Grimm, Jakob / Grimm, Wilhelm: Sneewittchen / [Jakob und Wilhelm Grimm.] Gezeichnet von Franz Jüttner. – (Scholz’ Künstler-Bilderbücher ; 6). Mainz 1905. Scholz.

The first Saturday of December could belong to none other than the original frozen princess, Snow White. And I found her in her native German and well before Walt Disney put his big cartoon hands around her tiny little waist.
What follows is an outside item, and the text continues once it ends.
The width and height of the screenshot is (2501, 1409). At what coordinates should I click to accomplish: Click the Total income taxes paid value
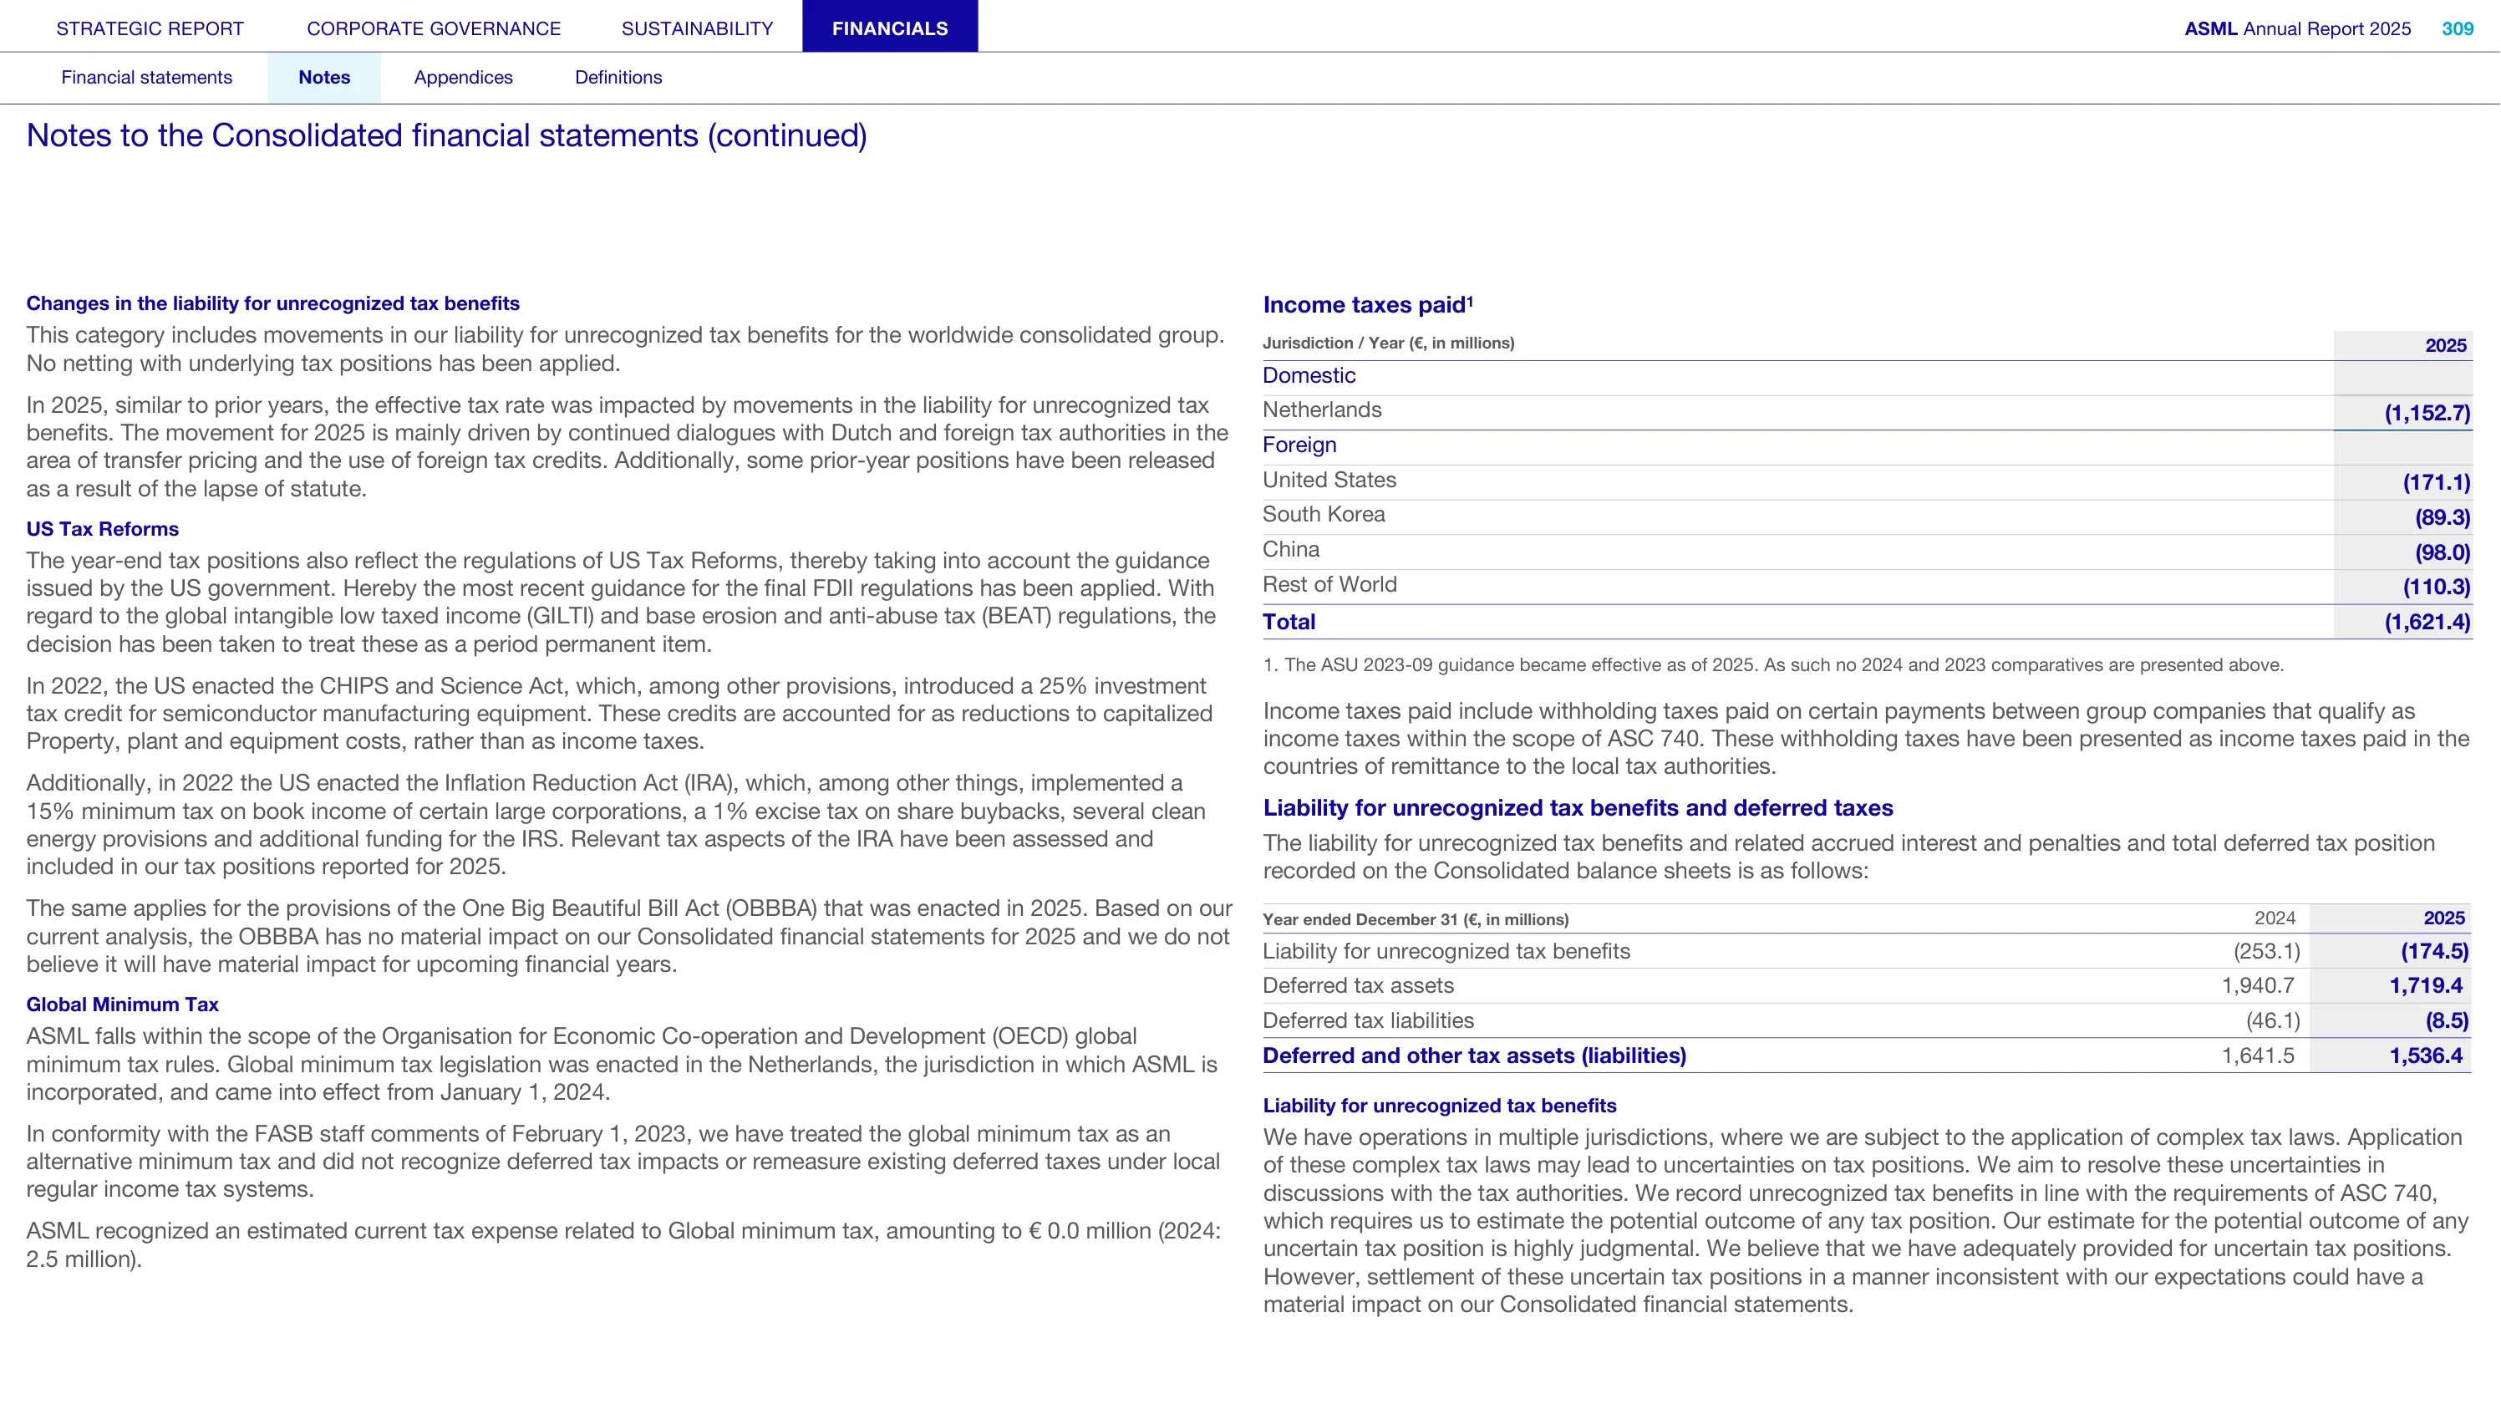click(2427, 622)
The Brothers Grimm first told the tale of Snow White in 1812 as part of a collection of European folk stories. No-one is sure of its provenance, but according to a scholar from Lohr, Bavaria, there is evidence to suggest that Snow White is derived from the true story of Maria Sophia VonErthal. (via ancient origins.net/myths)

According to a study group in Lohr, Bavaria, Snow White is based on Maria Sophia von Erthal, born on 15 June, 1729 in Lohr am Main, Bavaria. She was the daughter of 18 th century landowner, Prince Philipp Christoph von Erthal and his wife, Baroness von Bettendorff.
After the death of the Baroness, Prince Philipp went onto marry Claudia Elisabeth Maria von Venningen, Countess of Reichenstein, who was said to dislike her stepchildren. The castle where they lived, now a museum, was home to a ‘talking mirror’, an acoustical toy that could speak (now housed in the Spessart Museum). The mirror, constructed in 1720 by the Mirror Manufacture of the Electorate of Mainz in Lohr, had been in the house during the time that Maria’s stepmother lived there.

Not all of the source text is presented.